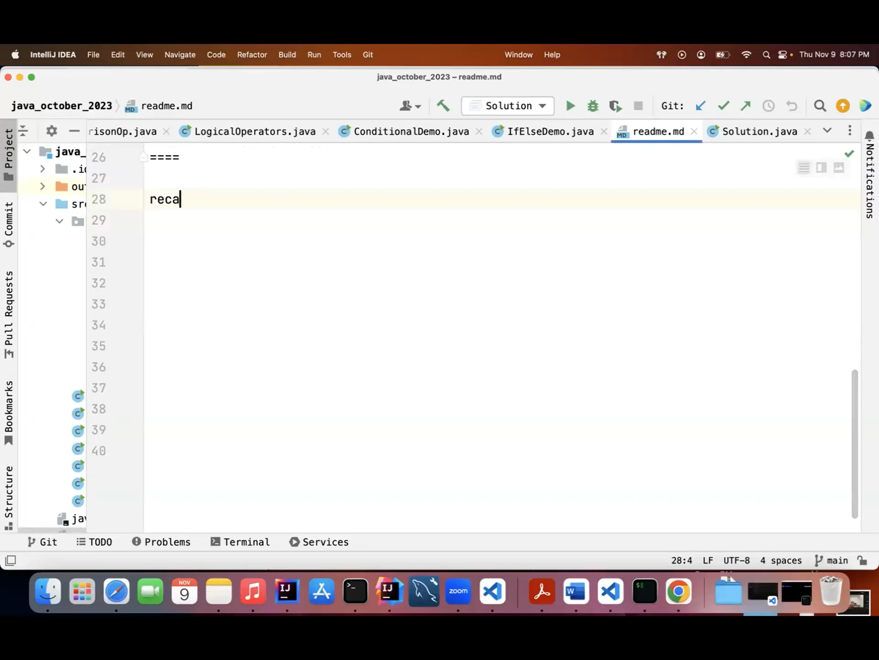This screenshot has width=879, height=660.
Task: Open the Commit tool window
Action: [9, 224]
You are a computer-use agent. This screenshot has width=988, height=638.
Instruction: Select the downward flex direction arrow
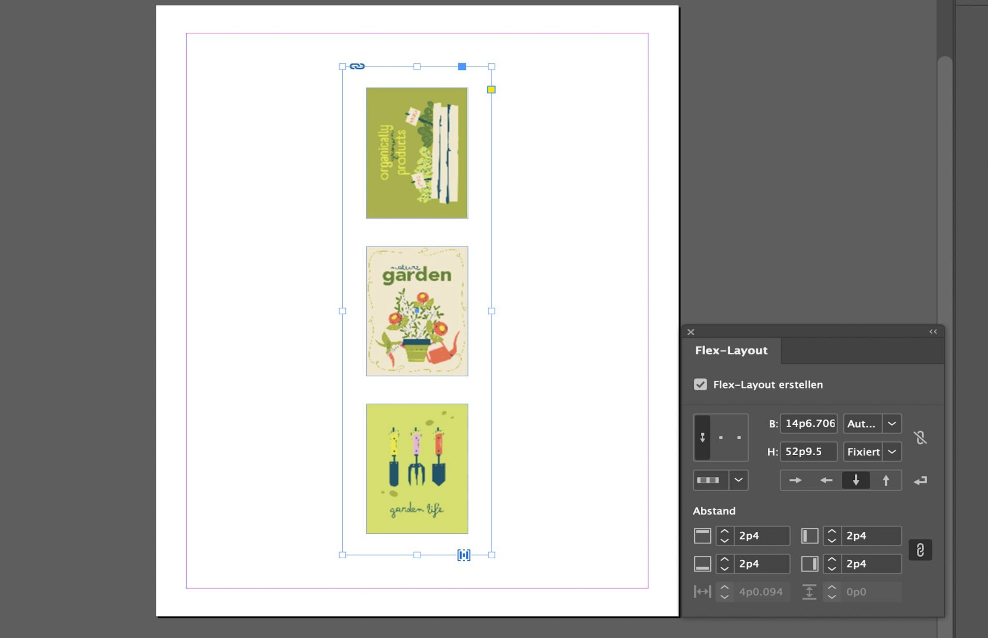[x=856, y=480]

----

● TASK DESCRIPTION
Word for word, restate the lines from the line containing "You are a computer-use" through the end of the data, including the first and last of them. Pictures stay out.

● PROBLEM SOLUTION
You are a computer-use agent. This screenshot has width=988, height=638.
Instruction: Select the downward flex direction arrow
[x=856, y=480]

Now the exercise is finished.